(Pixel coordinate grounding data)
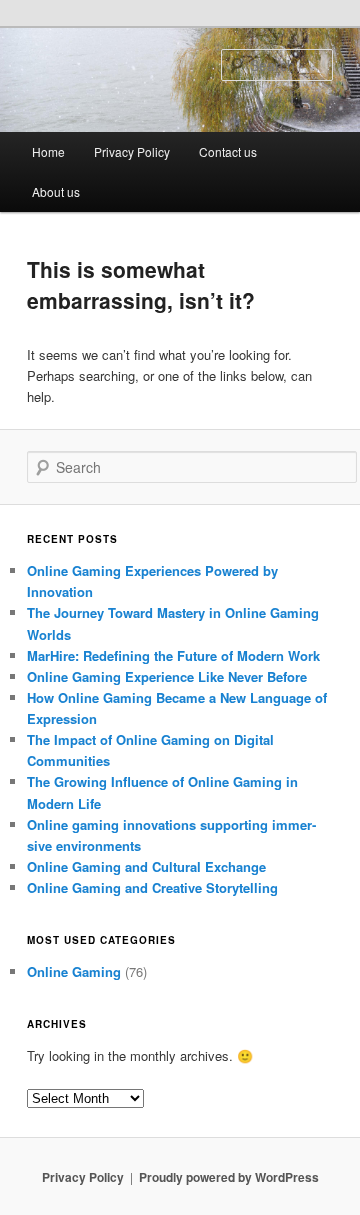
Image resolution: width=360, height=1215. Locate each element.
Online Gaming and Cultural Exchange (146, 866)
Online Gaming (74, 971)
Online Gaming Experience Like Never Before (167, 676)
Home (48, 151)
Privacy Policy (132, 151)
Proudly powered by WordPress (229, 1177)
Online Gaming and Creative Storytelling (152, 887)
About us (56, 191)
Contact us (228, 151)
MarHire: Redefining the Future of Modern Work (173, 655)
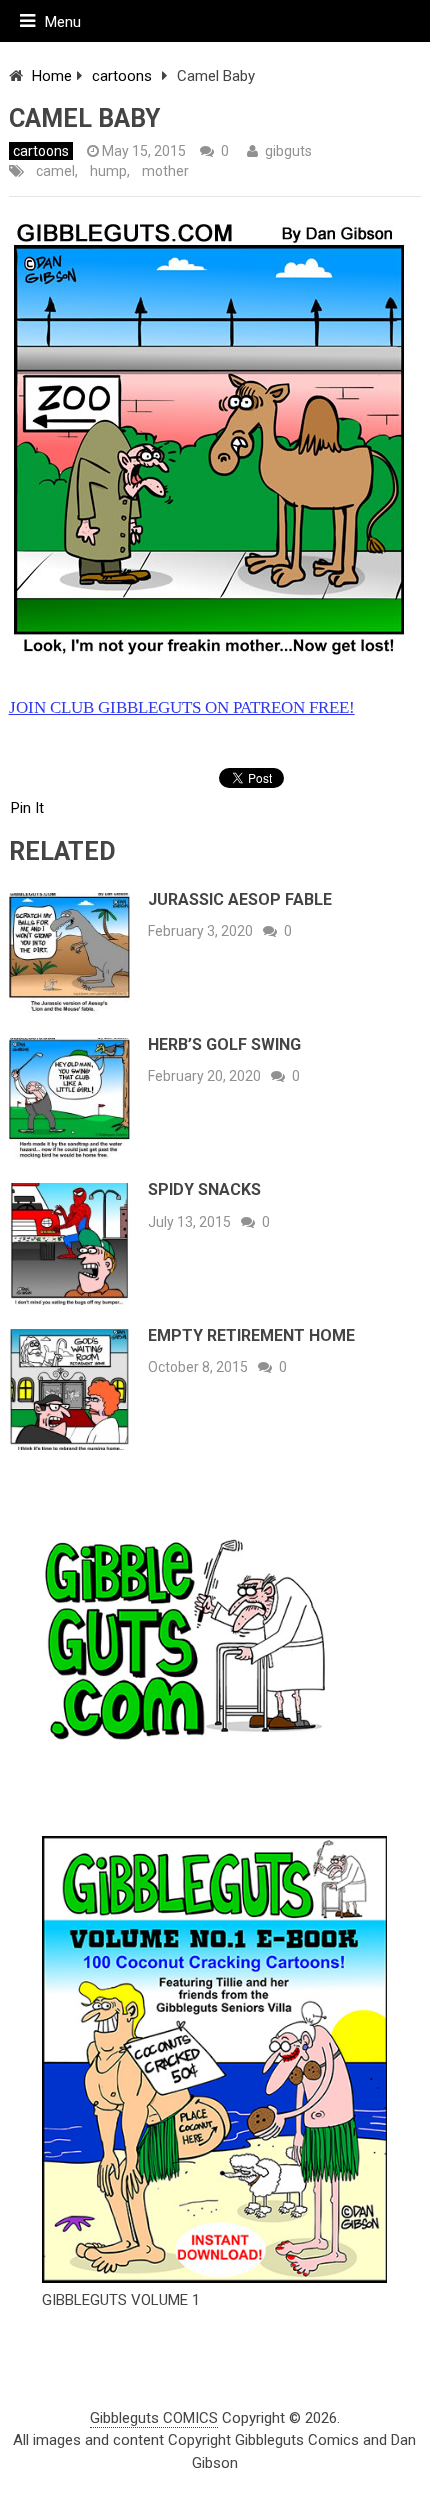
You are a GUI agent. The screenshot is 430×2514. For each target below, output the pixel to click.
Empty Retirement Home (251, 1335)
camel (55, 171)
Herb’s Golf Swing (224, 1044)
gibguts (288, 151)
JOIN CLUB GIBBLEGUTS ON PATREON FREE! (182, 707)
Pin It (27, 808)
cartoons (122, 76)
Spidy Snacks (204, 1189)
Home (52, 76)
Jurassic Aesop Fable (240, 899)
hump (108, 171)
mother (165, 171)
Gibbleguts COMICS (154, 2418)
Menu (63, 22)
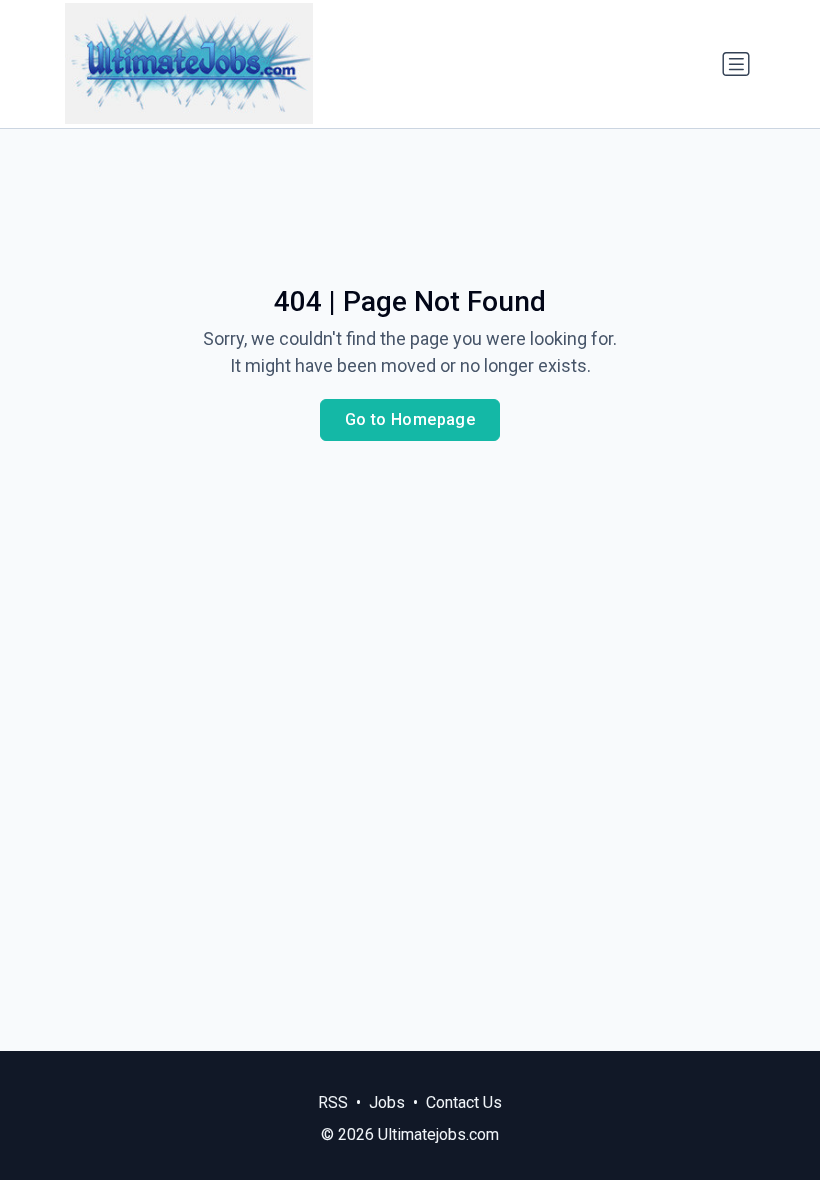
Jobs (387, 1102)
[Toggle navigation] (736, 64)
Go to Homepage (410, 419)
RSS (333, 1102)
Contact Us (464, 1102)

* **What is needed**
Go through the data above and print exactly the lines from its first line through the line holding "JOIN CLUB GIBBLEGUTS", both included, leaving pictures aside.

* **Result of this task**
Image resolution: width=360, height=1215. Locate each element.
Online Gaming and Cultural Exchange (146, 866)
Online Gaming (74, 971)
Online Gaming Experience Like Never Before (167, 676)
Home (48, 151)
Privacy Policy (132, 151)
Proudly powered by WordPress (229, 1177)
Online Gaming and Creative Storytelling (152, 887)
About us (56, 191)
Contact us (228, 151)
MarHire: Redefining the Future of Modern Work (173, 655)
You are a GUI agent. The screenshot is 430×2514. For each target below, output the pixel to click.
Empty Retirement Home (251, 1335)
camel (55, 171)
Herb’s Golf Swing (224, 1044)
gibguts (288, 151)
JOIN CLUB GIBBLEGUTS ON PATREON FREE! (182, 707)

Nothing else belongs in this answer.